Las fiestas de San Isidro en Madrid reúnen a miles de chulapos y chulapas cada 15 de mayo.
En México, especialmente en comunidades rurales como Granados, la celebración conserva un profundo espíritu religioso y campesino. Tractores adornados con flores, cabalgatas, misas al aire libre y bendiciones de animales forman parte de una tradición que mezcla religión, trabajo agrícola y convivencia familiar.
En varios pueblos de México, aún sobreviven antiguas tradiciones heredadas de España, incluyendo cantos religiosos conocidos como "gozos", rezados para pedir lluvia y prosperidad.
Las fiestas patronales en honor a San Isidro Labrador conservan su arraigo campesino en el México rural.
Quizá una de las celebraciones más espectaculares fuera de España ocurre en Filipinas, donde la fiesta de San Isidro se mezcla con festivales de colores y cosechas. En la ciudad de Lucban, el famoso Festival Pahiyas convierte las casas en auténticas obras de arte decoradas con arroz, frutas, verduras y figuras agrícolas.
El Festival Pahiyas en Lucban, Filipinas — una de las celebraciones de San Isidro más coloridas del mundo.

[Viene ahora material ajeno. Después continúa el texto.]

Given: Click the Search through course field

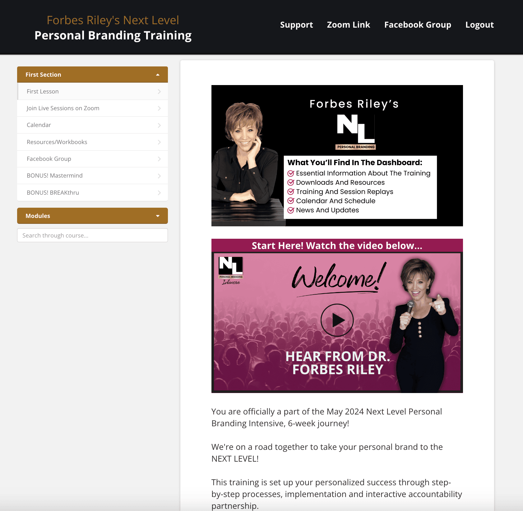Looking at the screenshot, I should 92,235.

En tiempos de cambio climático, sequías extremas y calor histórico —como el que hoy amenaza regiones del norte de México y el suroeste de Estados Unidos— la figura del viejo labrador vuelve a recordar la fragilidad de la vida rural y la eterna dependencia del agua y las cosechas.
Porque mientras existan agricultores sembrando bajo el sol, San Isidro seguirá caminando entre los surcos del mundo.